Passado um mês desde o início do conflicto a rivalidade interna, ainda que sutil, da coligação no poder em Israel já se faz sentir e mostra como em boa parte as origens deste conflicto se explicam do lado israelita por razões políticas. Enquanto o primeiro-ministro, Ehud Olmert, anuncia repetidamente uma vitória virtual sobre Hezbollah preparando o terreno político em casa para o cessar-fogo que se adivinha, o seu ministro de Defesa e cabeça dos laboristas israelitas, Amir Peretz, apressa-se em aproveitar os últimos momentos de conflicto para provar para o eleitorado israelita que sabe ser mais guerreiro que ninguém, publicitando suas intenções de emular a invasão de 1982 e ocupar o sul do Líbano até às margens do rio Litani a 32 km da fromnteira com Israel. (A verdade no entanto é que pelo menos quinta-feira à noite, porta-vozes militares israelitas apenas asseguravam ter o controle sobre uma área que ia de um a sete quilómetros dentro das fronteiras libanesas, ao mesmo tempo, que situavam a meta oficial assumida como estando em 15 quilômetros.) À necessidade de Olmert de provar para Israel que era realmente o herdeiro político de Sharon, necessidade que pelo menos em parte o terá levado a esta guerra, parece suceder-se uma competição entre laboristas e kadimistas por saber quem dos dois é mais Sharon. Podemos pensar que quer por parte de Olmert como de Peretz o discurso militarista intransigente actual seja apenas para consumo interno, mas além deste discurso entretanto terminar por obrigar a uma militarização que o credibilize, servirá também à valorização das posturas israelitas conservadoras na oposição e em contra de qualquer nova retirada unilateral de territórios ocupados.
###Estamos falando da deriva radical das duas únicas alas políticas importantes que desde Israel poderiam contribuir ao processo de paz. Um mês atrás o único contributo importante disponível para o processo de paz entre Israel e Palestina se encontrava precisamente no plano unilateral iniciado por Sharon de retirada do exército e desmantelamento unilateral dos colonatos israelitas em Gaza, e cuja continuação na Cisjordânia, já anunciada inicialmente por Sharon enquanto estava no poder, era defendida por Olmert e fez parte do seu compromisso eleitoral. Este plano foi em grande parte o responsável por que Europa, e também os países árabes moderados, se juntassem a Estados Unidos na pressão sobre a Autoridade Palestina e o Hamas na necessidade de estes darem passos credíveis de moderação e conciliação com Israel, o que permitiu chegar ao compromisso parcial de reconhecimento do Estado de Israel que o Hamas finalmente assinou nas vésperas de toda esta crise, a qual tão pouco é alheia. Agora este plano unilateral de retirada israelita parece estar em perigo. Se Olmert em uma entrevista recente confirmou que acreditava que a "vitória" de Israel no Líbano contribuiria para a renovação do projecto de retirada unilateral da Cisjordânia, depois das críticas que lhe choveram em seguida por parte da direita israelita e em particular, é claro, dos colonos, se viu obrigado a negar o que antes havia dito. Se a radicalização do eleitorado israelita, que parece estar acompanhando este conflicto no Líbano, fecha as portas a qualquer passo em direcção à paz por parte de Israel, as negociações com os palestinos estarão definitivamente perdidas durante os próximos anos, já que do lado árabe e palestino é dificíl pensar que a actual situação contribua em qualquer bom sentido.

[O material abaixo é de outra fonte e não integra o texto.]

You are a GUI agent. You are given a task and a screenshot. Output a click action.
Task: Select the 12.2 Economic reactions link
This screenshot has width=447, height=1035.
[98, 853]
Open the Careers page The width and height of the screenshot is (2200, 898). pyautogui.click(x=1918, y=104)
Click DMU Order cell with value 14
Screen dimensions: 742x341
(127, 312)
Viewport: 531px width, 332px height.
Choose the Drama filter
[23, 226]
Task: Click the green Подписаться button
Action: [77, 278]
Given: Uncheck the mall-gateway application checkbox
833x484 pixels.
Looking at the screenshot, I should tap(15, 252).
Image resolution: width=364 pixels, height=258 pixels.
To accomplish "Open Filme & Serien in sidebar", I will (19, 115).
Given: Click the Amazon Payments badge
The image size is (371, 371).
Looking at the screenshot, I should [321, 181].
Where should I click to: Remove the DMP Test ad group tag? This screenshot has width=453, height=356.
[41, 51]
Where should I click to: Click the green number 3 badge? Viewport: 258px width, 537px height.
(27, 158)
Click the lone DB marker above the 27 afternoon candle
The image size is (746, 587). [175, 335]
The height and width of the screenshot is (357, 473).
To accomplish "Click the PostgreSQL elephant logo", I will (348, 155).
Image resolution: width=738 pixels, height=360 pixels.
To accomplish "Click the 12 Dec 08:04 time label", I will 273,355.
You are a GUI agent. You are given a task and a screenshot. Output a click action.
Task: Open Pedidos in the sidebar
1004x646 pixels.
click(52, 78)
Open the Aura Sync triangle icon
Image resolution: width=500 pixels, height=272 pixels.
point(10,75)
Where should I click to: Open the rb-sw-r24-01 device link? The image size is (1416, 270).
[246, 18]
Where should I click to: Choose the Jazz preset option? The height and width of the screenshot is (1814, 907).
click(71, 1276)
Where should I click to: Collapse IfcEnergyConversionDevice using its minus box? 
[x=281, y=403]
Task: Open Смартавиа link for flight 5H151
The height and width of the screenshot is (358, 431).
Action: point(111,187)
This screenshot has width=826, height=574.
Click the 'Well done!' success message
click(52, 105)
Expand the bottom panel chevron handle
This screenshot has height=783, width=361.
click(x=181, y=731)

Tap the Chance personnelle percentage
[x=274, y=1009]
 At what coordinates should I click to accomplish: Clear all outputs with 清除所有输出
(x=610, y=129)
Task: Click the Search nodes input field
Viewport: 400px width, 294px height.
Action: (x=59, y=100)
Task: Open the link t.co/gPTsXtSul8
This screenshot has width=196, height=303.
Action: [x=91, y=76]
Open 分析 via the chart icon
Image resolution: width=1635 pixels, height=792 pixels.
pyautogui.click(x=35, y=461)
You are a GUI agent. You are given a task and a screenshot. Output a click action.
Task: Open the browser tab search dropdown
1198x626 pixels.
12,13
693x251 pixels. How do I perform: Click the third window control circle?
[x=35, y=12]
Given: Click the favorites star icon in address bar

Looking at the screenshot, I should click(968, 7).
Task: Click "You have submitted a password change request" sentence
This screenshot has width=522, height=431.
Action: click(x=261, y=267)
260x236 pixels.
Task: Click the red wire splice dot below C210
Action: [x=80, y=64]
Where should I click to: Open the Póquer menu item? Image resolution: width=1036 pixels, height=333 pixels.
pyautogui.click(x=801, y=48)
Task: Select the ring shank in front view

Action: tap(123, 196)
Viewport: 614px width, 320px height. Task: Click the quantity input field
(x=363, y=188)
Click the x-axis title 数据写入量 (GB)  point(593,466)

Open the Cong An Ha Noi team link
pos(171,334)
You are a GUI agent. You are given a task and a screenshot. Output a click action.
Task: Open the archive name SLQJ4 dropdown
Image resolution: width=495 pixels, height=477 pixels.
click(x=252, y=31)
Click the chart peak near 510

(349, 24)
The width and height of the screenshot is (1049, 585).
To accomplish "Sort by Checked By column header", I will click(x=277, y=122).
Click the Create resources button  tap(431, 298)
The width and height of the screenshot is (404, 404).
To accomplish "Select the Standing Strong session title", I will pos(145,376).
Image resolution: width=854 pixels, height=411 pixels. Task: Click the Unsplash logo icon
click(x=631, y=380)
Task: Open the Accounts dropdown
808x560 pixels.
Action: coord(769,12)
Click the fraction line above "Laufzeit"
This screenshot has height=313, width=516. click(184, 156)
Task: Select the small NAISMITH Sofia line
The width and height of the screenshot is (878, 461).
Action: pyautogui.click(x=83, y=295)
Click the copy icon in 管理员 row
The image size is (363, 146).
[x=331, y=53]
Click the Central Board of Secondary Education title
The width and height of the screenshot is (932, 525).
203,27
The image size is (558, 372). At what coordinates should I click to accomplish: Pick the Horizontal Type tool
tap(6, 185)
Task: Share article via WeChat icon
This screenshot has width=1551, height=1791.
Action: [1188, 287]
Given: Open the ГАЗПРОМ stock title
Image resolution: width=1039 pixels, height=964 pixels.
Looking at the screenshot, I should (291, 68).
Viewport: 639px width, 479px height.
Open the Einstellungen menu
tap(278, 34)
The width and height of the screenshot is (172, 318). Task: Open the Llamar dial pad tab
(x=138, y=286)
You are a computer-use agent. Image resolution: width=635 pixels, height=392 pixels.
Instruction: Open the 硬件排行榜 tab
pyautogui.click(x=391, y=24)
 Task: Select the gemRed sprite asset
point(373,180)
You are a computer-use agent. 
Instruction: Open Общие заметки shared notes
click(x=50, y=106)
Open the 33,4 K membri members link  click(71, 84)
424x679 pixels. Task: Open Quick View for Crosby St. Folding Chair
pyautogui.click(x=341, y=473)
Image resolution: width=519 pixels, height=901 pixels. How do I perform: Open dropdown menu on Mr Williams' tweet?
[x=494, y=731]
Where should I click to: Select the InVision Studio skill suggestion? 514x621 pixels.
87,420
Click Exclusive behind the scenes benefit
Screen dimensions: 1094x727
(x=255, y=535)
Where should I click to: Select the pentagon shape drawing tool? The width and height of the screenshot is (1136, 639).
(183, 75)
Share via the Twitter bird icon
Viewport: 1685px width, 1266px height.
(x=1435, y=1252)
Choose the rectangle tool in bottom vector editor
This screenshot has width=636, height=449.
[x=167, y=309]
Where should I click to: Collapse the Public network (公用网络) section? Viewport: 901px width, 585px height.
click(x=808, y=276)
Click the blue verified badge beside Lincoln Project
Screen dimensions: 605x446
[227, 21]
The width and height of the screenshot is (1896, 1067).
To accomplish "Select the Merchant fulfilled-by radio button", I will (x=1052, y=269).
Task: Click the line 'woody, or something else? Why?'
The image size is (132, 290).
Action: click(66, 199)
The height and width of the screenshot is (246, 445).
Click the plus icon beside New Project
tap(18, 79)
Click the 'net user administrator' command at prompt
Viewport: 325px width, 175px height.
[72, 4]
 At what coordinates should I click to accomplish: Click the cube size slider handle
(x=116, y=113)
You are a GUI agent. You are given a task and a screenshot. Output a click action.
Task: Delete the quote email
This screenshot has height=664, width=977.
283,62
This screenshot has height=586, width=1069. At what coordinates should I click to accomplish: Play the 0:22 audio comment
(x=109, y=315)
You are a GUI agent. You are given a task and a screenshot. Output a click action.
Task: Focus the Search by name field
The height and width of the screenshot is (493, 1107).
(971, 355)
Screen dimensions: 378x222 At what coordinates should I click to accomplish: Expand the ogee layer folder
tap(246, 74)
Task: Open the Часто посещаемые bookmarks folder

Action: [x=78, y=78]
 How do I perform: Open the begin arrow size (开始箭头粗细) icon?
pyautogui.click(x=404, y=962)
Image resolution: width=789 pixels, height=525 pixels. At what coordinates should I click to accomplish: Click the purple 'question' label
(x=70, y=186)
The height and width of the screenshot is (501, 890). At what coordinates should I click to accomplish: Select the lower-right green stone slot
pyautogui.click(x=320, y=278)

A deriva radical se faz notar não só na desproporcionalidade do ataque israelita mas também no discurso das autoridades israelitas, e isso é tão perigoso como o outro pois demonstra que a sociedade israelita ao não escandalizar-se com o que se vai dizendo está preparada, e pior, talvez desejosa deste radicalismo. Quando o chefe das forças armadas, Dan Ahlutz, diz que vai fazer retroceder o Líbano 20 anos atrás, sem que haja reacções importantes nem sequer por parte dos moderados israelitas, assistimos à triste perda do capital moral que Israel possuia se comparado com os seus inimigos antes do conflicto. Na verdade este tipo de declarações apenas difere em grau das declarações de destruição do Estado de Israel realizadas pelo Hamas, o Hezbollah ou Irão. E não se trata de algo isolado. Antes de ontem um porta voz do governo israelita terá afirmado a propósito da morte de três cidadãos israelitas por um foguete katiusha lançado por Hezbollah que, "se confirmaram três mortos: um druso e dois árabes-israelitas. É sexta-feira [dia sagrado dos muçulmanos], um bom dia para morrer." Só faltou que chamasse os dois israelitas mortos de "arabushim"...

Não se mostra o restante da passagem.